**Provided records:**
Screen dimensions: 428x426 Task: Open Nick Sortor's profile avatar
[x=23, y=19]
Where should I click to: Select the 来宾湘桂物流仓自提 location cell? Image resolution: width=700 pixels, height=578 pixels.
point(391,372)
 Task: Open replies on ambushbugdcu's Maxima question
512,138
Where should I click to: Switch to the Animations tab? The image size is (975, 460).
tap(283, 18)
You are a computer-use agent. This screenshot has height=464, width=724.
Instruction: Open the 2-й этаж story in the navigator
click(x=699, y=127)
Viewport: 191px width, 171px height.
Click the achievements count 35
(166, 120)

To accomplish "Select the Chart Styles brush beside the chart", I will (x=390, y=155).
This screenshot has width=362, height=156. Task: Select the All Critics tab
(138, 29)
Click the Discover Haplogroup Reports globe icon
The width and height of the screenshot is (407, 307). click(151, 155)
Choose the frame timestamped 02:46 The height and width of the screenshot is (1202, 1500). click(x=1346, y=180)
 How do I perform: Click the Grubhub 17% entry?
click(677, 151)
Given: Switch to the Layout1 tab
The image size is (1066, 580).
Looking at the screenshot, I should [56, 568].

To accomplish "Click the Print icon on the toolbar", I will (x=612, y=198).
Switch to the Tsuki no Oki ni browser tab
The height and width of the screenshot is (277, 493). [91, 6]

**Activity:** Output the listing exactly.

**Answer section:**
Screen dimensions: 428x426 Task: Open Nick Sortor's profile avatar
[x=23, y=19]
Where should I click to: Select the 来宾湘桂物流仓自提 location cell? Image resolution: width=700 pixels, height=578 pixels.
point(391,372)
 Task: Open replies on ambushbugdcu's Maxima question
512,138
Where should I click to: Switch to the Animations tab? The image size is (975, 460).
tap(283, 18)
You are a computer-use agent. This screenshot has height=464, width=724.
Instruction: Open the 2-й этаж story in the navigator
click(x=699, y=127)
Viewport: 191px width, 171px height.
Click the achievements count 35
(166, 120)

To accomplish "Select the Chart Styles brush beside the chart", I will (x=390, y=155).
This screenshot has width=362, height=156. Task: Select the All Critics tab
(138, 29)
Click the Discover Haplogroup Reports globe icon
The width and height of the screenshot is (407, 307). click(151, 155)
Choose the frame timestamped 02:46 The height and width of the screenshot is (1202, 1500). click(x=1346, y=180)
 How do I perform: Click the Grubhub 17% entry?
click(677, 151)
Given: Switch to the Layout1 tab
The image size is (1066, 580).
Looking at the screenshot, I should [56, 568].

To accomplish "Click the Print icon on the toolbar", I will (x=612, y=198).
Switch to the Tsuki no Oki ni browser tab
The height and width of the screenshot is (277, 493). [91, 6]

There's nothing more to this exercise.